___ ENTRADAS MOSTRADAS ___

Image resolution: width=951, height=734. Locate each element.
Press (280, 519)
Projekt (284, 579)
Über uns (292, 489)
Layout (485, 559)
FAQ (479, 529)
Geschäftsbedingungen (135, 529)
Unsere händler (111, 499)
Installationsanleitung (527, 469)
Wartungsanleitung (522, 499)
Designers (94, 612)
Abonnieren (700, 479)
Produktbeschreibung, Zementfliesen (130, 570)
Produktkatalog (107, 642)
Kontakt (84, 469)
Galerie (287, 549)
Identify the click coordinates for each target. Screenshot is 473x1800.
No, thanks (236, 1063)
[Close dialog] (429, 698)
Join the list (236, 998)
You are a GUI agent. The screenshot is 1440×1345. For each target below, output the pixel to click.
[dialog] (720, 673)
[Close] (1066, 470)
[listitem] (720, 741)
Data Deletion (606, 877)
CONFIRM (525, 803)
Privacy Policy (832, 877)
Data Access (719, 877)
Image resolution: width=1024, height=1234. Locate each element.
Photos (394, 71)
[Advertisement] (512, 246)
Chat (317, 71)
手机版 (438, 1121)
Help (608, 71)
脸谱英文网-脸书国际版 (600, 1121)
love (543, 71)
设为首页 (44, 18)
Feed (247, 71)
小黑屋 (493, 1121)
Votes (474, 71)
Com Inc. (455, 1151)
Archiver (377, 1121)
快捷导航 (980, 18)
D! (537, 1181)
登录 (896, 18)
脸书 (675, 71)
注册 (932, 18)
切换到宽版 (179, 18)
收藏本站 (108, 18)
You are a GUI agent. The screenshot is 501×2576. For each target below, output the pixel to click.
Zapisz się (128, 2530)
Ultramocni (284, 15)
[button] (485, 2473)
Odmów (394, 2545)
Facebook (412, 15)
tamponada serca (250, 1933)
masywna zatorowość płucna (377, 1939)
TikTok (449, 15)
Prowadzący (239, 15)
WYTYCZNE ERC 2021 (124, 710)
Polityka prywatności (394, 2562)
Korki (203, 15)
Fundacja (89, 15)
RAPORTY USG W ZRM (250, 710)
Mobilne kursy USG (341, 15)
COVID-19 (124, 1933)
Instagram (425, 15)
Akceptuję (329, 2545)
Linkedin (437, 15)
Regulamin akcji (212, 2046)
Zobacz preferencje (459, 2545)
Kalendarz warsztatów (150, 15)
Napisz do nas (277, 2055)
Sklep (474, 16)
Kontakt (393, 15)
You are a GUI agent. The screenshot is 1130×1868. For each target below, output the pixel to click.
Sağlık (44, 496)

___

• [REQUISITOS DEL PROBLEMA]:
Reproduce las líneas comprendidas entre la que contiene "Data Access (719, 877)" y la que contiene "Votes (474, 71)", ambas incluidas, sustituyendo "Help" por "Ayuda" y dejando todo lo demás igual.

• [SALIDA COMPLETA]:
Data Access (719, 877)
Image resolution: width=1024, height=1234. Locate each element.
Photos (394, 71)
[Advertisement] (512, 246)
Chat (317, 71)
手机版 (438, 1121)
Ayuda (608, 71)
脸谱英文网-脸书国际版 (600, 1121)
love (543, 71)
设为首页 (44, 18)
Feed (247, 71)
小黑屋 (493, 1121)
Votes (474, 71)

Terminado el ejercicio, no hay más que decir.